Motorpoint Group PLC (LON:MOTR) saw its shares tumble 27% as it warned of significantly lower profits in the second half of the year and said its financial performance for 2023 was “difficult to predict.”
The group, which specialises in selling nearly new cars, said that investments made in the first half and the costs of maintaining “market leading” finance rates meant that pre-tax profits for the second half of the year would be around £3mln significantly lower than those reported in the first half of £13.5mln.
Macroeconomic conditions continue to worsen, the company warned, which is causing increasing consumer uncertainty, and it is therefore likely that this will reduce used car sales volumes in the UK for the foreseeable future.
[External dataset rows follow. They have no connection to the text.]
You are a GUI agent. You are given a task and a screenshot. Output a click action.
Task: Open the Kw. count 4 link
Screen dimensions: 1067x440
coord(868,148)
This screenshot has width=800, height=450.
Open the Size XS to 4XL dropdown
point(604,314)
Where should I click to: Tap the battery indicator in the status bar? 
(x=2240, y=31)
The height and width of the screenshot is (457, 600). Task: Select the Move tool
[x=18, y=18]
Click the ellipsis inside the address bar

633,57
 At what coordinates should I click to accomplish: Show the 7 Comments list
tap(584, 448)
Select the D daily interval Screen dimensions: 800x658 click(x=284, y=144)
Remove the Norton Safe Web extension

It is these macro factors that will continue to challenge financial performance in 2023, Motorpoint cautioned, adding the extent of which is difficult to predict.
The company said it will carefully manage its cost base, align its consumer financing rates with borrowing costs, and only invest in important strategic capabilities if it remains profitable and cash generative.
Cash balances at the end of September were around £4.5mln, down from £7.8mln, at the end of March.
Analysts at AJ Bell said: “It looks like the bubble in used cars is over.”
“The scale of the drop in volumes in September is somewhat alarming, though not all that surprising.“
“When household budgets are under such acute pressure it is much harder to commit to spending on a really big-ticket item like a car, instead garages may be busy keeping older vehicles on the road for longer.”
“The market will not be reassured by the lack of any visibility from Motorpoint on what next year might look like.”